I had those lines in for ages and don't remember why, just once it seemed necessary to me, obviously.

Downgrading was my first thought, but it seems that 2.10 isn't in the tree anymore, which I find discomforting. May I ask for some more relaxed removal policy, please?

Cheers, Ralph

----------

## CrouchingTigger

 *Gentlenoob wrote:*   

> 
> 
> I also had troubles after todays wpa_supplicant upgrade from 2.10 to 2.10-r1
> 
> [...]
> ...

 

In my case there was no failure to start wpa_supplicant and the interface was up yet remained inactive ("WARNING: net.wlo1 has started, but is inactive") but then again out of offending lines I only have "pairwise=CCMP" in my wpa_supplicant.conf.

 *Gentlenoob wrote:*   

> 
> 
> Downgrading was my first thought, but it seems that 2.10 isn't in the tree anymore, which I find discomforting. May I ask for some more relaxed removal policy, please?
> 
> 

 

For now, I got around the issue by downloading the missing ebuild/patches from gitweb.gentoo.org and emerging 2.10 from a local repo.

----------

## unheatedgarage

Also had the same problem. For now I switched back to net-wireless/iwd.

In my case I didn't notice the problem until a day after the update, after rebooting -- all my systems were affected -- thankfully I remembered that wpa_supplicant had been recently updated.

Glad to see I'm not the only one with the problem.

----------

## jburns

A possible workaround is to build wpa_supplicant with the tkip USE flag.  The default was tkip enabled until 2.10-r1 where the default was changed to disabled.

----------

## houtworm

 *jburns wrote:*   

> A possible workaround is to build wpa_supplicant with the tkip USE flag. 

 

Yeah! That works, thank you!!

I did cost me a day of trying until I downgraded to 2,9 and my wifi started working again, but with tkip version 2.10 also works  :Smile: 

----------

## paluszak

 *jburns wrote:*   

> A possible workaround is to build wpa_supplicant with the tkip USE flag.  The default was tkip enabled until 2.10-r1 where the default was changed to disabled.

 

Kudoz, I have an old router in my cabin and it's been working flawlessly for years so I'm reluctant to replace it. My media center suddenly stopped connecting to wifi after update and the culprit was removal of default TKIP support. Re-emerging wpa_supplicant with tkip flag enabled solved the problem.

----------

## CrouchingTigger

 *jburns wrote:*   

> A possible workaround is to build wpa_supplicant with the tkip USE flag.  The default was tkip enabled until 2.10-r1 where the default was changed to disabled.

 

Thank you, jburns.
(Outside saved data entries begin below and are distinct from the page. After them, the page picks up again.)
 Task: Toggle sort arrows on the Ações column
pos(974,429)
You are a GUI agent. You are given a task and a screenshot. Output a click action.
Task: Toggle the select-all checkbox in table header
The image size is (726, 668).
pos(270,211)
Marking the thread as solved.

----------

## MFG080xc0

 *jburns wrote:*   

> A possible workaround is to build wpa_supplicant with the tkip USE flag.

 

Had the same issue after updating and rebooting, thank you for the fix.

----------

## devsk

This begs the question: Why did the dev decide to do this default switch with an -r1 update without a NEWS item which could flash this?

All the folks who only have TKIP support in their routers will fail to connect, leaving them no resort to recover (how do you download the older ebuild if your wifi is down?).

Changes like this need to be thought out and announced so that folks know that the breakage is coming! Dev's concern for security is appreciated but a heads up NEWS item would be too!

----------

## jburns

The problem was not caused by the router only having TKIP support although that would be a problem.  One of the solutions was to disable TKIP support in /etc/wpa_supplicant/wpa_supplicant.conf. The problem seems to also be related to using the iwlwifi driver.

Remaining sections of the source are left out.